Warren Almann assembles an Add-A-Stack 4020 valve and enclosure at FORCE America’s Burnsville facility. |
Supply chain problems plaguing the industry have created an all-hands-on-deck mindset at FORCE America. “We’re putting a lot more planners in place so that we’re matching up receipts with shipments and production schedules with shipments, and working closely with suppliers and customers and their planners,” he says. “Scheduling and planning and expediting is on steroids right now.”
Labor shortages facing FORCE America, suppliers and customers – whether the result of the so-called Great Resignation or the pace at which Baby Boomers are retiring – creates additional headaches. “We’re a growing company. We’re constantly looking to add people, and it’s just so hard to find people these days,” he says.
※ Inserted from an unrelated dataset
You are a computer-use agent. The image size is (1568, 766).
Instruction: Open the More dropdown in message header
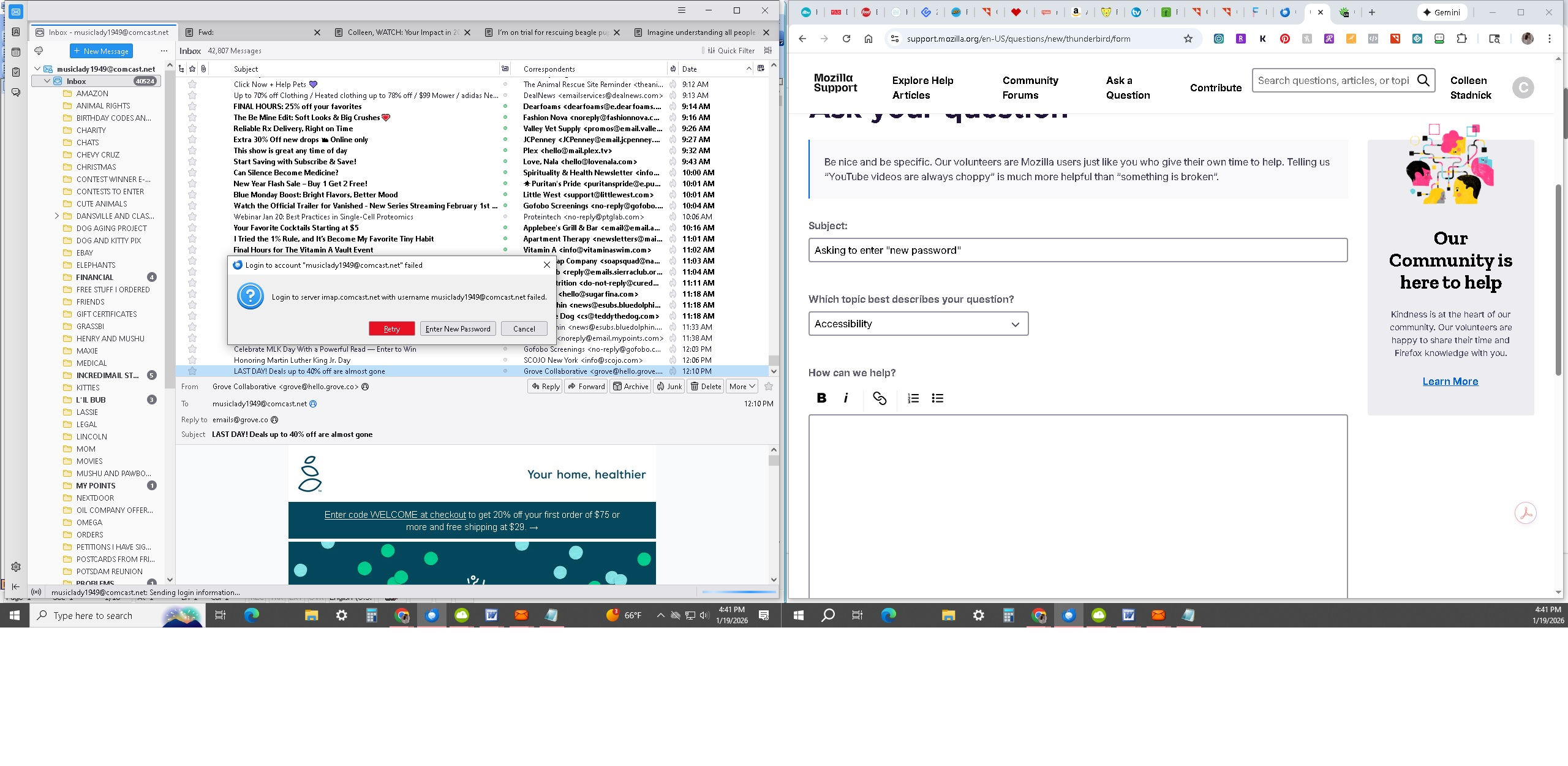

One way that FORCE America has met business challenges has been by investing in solutions that automate processes and add efficiency. For example, at its facility where manifold valves are manufactured on horizontal machining centers, the process tends to get bogged down during deburring, which is traditionally performed by hand. FORCE America recently invested nearly $1 million in thermal deburring technology that removes burrs with minimal human intervention required. Products are placed into a pressurized chamber, where a spark ignition system creates the heat needed to ignite compressed gases, which burns off the burrs.
Another recent investment in a Modula vertical storage carousel has improved warehouse efficiency. Standing nearly three stories high, the storage carousel speeds the picking process because products are brought to pickers with the push of a button, eliminating the need for employees to walk through the warehouse to fill orders.
An assembly tech builds a hose assembly at FORCE America’s high-speed hose production facility in Fort Dodge, Iowa. |
E-commerce and technology
To meet the growing demand from customers for electronic ordering, FORCE America has plans to expand its e-commerce.
“Much of our revenue is driven by systems that are highly-engineered. It’s a consultative sale. So, I think there’s a place for e-commerce but I also think that for a long time there will remain a place for the traditional sales channel,” Westad says.
Following a ransomware attack in 2018, FORCE America boosted its investment in cyber security. Working closely with external technology specialists and internal IT staff, FORCE America avoided paying the ransom demanded by hackers. But the attack meant orders had to be written by hand for two days until the problem was solved.
A plan is now in place to address potential vulnerabilities. The company also trains associate-owners in how to avoid mistakes that may lead to cyberattacks. “We occasionally send fake phishing emails to our employees. If they accidentally click on a link, we send them through additional training,” Westad says.
Westad says being an employee-owned business gives associate-owners an added incentive to work through business ups and downs.
“We’re proud of how our associate-owners are navigating these challenges, and we think it’s because of the culture of being a well-run ESOP, that everyone’s rowing the ship in the same direction in serving our valued customer and supplier partners,” he says.